### Written problem A
Resize the rows starting with the line that contains "This screenshot has height=433, width=600." and going on through the end of the rows, both ends included. Reproduce those lines in full, requests included, but multiply each coordinate in the answers by 0.25 and round to whole numbers, with halves rounded up.

### Supplied text
________________________________________
Besides this, you know what time it is, how it is now the moment for you to wake from sleep. For salvation is nearer to us now than when we became believers; the night is far gone, the day is near. Let us then lay aside the works of darkness and put on the armor of light; let us live honorably as in the day, not in reveling and drunkenness, not in debauchery and licentiousness, not in quarreling and jealousy. Instead, put on the Lord Jesus Christ, and make no provision for the flesh, to gratify its desires.  Romans 13:11-14

 

“Could you not stay awake for just one hour?”  We remember those words from Jesus to the disciples in the Garden of Gethsemane.  Jesus in one corner of the garden – tormented, terrified – and for good reason.  The disciples, soundly asleep, blissfully unaware of what Jesus was going through…and would soon go through.

 

He went back to them twice.  Obviously, the answer was no.  They could not stay awake.  No matter what the situation or circumstance, they couldn’t stay awake.
________________________________________
### Recorded information
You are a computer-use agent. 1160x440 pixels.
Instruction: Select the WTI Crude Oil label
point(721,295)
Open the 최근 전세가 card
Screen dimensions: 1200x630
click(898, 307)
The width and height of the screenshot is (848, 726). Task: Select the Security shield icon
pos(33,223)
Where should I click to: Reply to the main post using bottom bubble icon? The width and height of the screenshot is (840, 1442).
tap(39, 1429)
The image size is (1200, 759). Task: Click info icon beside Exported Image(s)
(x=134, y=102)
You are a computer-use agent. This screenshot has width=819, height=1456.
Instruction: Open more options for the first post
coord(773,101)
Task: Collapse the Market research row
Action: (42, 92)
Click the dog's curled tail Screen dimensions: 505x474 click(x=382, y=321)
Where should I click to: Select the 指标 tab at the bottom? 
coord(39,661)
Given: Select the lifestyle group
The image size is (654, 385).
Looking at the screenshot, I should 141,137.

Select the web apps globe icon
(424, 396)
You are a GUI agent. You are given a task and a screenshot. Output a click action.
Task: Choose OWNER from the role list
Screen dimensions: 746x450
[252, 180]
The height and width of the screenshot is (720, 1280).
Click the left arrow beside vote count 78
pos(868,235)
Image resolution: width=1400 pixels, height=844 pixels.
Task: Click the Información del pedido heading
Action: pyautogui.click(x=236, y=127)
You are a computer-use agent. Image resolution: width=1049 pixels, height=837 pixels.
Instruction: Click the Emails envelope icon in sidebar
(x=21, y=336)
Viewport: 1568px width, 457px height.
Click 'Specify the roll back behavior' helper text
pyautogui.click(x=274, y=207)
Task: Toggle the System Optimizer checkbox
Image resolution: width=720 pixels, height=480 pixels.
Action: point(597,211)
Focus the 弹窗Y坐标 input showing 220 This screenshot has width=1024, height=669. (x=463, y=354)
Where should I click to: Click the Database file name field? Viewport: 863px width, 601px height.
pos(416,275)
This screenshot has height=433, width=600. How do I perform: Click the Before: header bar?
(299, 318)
________________________________________
### Written problem B
In the text above about staying awake, list every behavior the Romans verses say not to live in.

### Result A
This screenshot has height=433, width=600. How do I perform: Click the Before: header bar?
(75, 80)

### Result B
reveling, drunkenness, debauchery, licentiousness, quarreling, jealousy